■ Work item: Below are records; transcribe each one exactly.
========
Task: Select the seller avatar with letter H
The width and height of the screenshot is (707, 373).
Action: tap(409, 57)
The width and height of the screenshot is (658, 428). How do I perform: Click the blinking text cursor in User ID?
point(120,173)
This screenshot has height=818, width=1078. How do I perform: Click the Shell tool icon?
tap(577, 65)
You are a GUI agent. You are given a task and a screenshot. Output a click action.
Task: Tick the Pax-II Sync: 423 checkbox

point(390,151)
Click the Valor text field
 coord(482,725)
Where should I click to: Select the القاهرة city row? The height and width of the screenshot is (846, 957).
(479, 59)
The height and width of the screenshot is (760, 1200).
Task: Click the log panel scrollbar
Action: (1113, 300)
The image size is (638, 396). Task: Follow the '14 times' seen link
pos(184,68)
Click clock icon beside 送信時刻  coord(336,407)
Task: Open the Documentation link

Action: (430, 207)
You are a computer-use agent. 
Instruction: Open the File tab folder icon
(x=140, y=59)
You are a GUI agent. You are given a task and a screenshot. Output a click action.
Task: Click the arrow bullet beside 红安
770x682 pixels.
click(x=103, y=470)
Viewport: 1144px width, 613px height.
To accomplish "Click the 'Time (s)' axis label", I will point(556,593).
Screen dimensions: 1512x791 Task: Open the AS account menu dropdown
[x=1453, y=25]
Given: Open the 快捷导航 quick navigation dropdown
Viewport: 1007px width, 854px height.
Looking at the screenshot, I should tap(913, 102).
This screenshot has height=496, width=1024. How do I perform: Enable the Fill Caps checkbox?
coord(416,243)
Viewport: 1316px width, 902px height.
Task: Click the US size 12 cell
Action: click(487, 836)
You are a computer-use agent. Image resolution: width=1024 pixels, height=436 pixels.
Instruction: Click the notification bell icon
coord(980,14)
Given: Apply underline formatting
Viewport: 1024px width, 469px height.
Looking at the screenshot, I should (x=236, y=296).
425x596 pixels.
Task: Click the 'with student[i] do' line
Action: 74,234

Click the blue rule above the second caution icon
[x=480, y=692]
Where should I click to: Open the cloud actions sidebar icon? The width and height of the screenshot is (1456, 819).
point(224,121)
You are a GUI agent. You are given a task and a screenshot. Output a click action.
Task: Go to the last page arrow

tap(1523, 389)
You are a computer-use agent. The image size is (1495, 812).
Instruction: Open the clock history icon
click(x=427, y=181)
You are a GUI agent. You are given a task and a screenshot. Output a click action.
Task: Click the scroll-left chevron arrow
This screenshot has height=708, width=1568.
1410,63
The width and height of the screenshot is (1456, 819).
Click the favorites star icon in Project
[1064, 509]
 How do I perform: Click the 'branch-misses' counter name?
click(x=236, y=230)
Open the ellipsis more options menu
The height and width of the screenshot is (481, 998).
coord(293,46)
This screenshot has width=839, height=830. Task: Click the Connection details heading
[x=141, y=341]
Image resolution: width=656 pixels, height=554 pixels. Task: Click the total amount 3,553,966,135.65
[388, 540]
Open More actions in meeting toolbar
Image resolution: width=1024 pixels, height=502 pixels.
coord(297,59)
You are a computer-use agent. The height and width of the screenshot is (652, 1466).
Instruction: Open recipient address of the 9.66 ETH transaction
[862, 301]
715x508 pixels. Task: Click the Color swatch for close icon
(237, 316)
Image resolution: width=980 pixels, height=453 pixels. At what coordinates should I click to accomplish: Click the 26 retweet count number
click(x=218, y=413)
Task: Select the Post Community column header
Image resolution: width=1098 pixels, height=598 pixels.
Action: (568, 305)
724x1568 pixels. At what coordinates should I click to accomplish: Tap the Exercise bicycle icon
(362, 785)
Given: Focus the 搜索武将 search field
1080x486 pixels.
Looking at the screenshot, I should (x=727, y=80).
========
■ Solution:
Task: Select the seller avatar with letter H
The width and height of the screenshot is (707, 373).
Action: tap(409, 57)
The width and height of the screenshot is (658, 428). How do I perform: Click the blinking text cursor in User ID?
point(120,173)
This screenshot has height=818, width=1078. How do I perform: Click the Shell tool icon?
tap(577, 65)
You are a GUI agent. You are given a task and a screenshot. Output a click action.
Task: Tick the Pax-II Sync: 423 checkbox

point(390,151)
Click the Valor text field
 coord(482,725)
Where should I click to: Select the القاهرة city row? The height and width of the screenshot is (846, 957).
(479, 59)
The height and width of the screenshot is (760, 1200).
Task: Click the log panel scrollbar
Action: (1113, 300)
The image size is (638, 396). Task: Follow the '14 times' seen link
pos(184,68)
Click clock icon beside 送信時刻  coord(336,407)
Task: Open the Documentation link

Action: (430, 207)
You are a computer-use agent. 
Instruction: Open the File tab folder icon
(x=140, y=59)
You are a GUI agent. You are given a task and a screenshot. Output a click action.
Task: Click the arrow bullet beside 红安
770x682 pixels.
click(x=103, y=470)
Viewport: 1144px width, 613px height.
To accomplish "Click the 'Time (s)' axis label", I will point(556,593).
Screen dimensions: 1512x791 Task: Open the AS account menu dropdown
[x=1453, y=25]
Given: Open the 快捷导航 quick navigation dropdown
Viewport: 1007px width, 854px height.
Looking at the screenshot, I should tap(913, 102).
This screenshot has height=496, width=1024. How do I perform: Enable the Fill Caps checkbox?
coord(416,243)
Viewport: 1316px width, 902px height.
Task: Click the US size 12 cell
Action: click(487, 836)
You are a computer-use agent. Image resolution: width=1024 pixels, height=436 pixels.
Instruction: Click the notification bell icon
coord(980,14)
Given: Apply underline formatting
Viewport: 1024px width, 469px height.
Looking at the screenshot, I should (x=236, y=296).
425x596 pixels.
Task: Click the 'with student[i] do' line
Action: 74,234

Click the blue rule above the second caution icon
[x=480, y=692]
Where should I click to: Open the cloud actions sidebar icon? The width and height of the screenshot is (1456, 819).
point(224,121)
You are a GUI agent. You are given a task and a screenshot. Output a click action.
Task: Go to the last page arrow

tap(1523, 389)
You are a computer-use agent. The image size is (1495, 812).
Instruction: Open the clock history icon
click(x=427, y=181)
You are a GUI agent. You are given a task and a screenshot. Output a click action.
Task: Click the scroll-left chevron arrow
This screenshot has height=708, width=1568.
1410,63
The width and height of the screenshot is (1456, 819).
Click the favorites star icon in Project
[1064, 509]
 How do I perform: Click the 'branch-misses' counter name?
click(x=236, y=230)
Open the ellipsis more options menu
The height and width of the screenshot is (481, 998).
coord(293,46)
This screenshot has width=839, height=830. Task: Click the Connection details heading
[x=141, y=341]
Image resolution: width=656 pixels, height=554 pixels. Task: Click the total amount 3,553,966,135.65
[388, 540]
Open More actions in meeting toolbar
Image resolution: width=1024 pixels, height=502 pixels.
coord(297,59)
You are a computer-use agent. The height and width of the screenshot is (652, 1466).
Instruction: Open recipient address of the 9.66 ETH transaction
[862, 301]
715x508 pixels. Task: Click the Color swatch for close icon
(237, 316)
Image resolution: width=980 pixels, height=453 pixels. At what coordinates should I click to accomplish: Click the 26 retweet count number
click(x=218, y=413)
Task: Select the Post Community column header
Image resolution: width=1098 pixels, height=598 pixels.
Action: (568, 305)
724x1568 pixels. At what coordinates should I click to accomplish: Tap the Exercise bicycle icon
(362, 785)
Given: Focus the 搜索武将 search field
1080x486 pixels.
Looking at the screenshot, I should (x=727, y=80).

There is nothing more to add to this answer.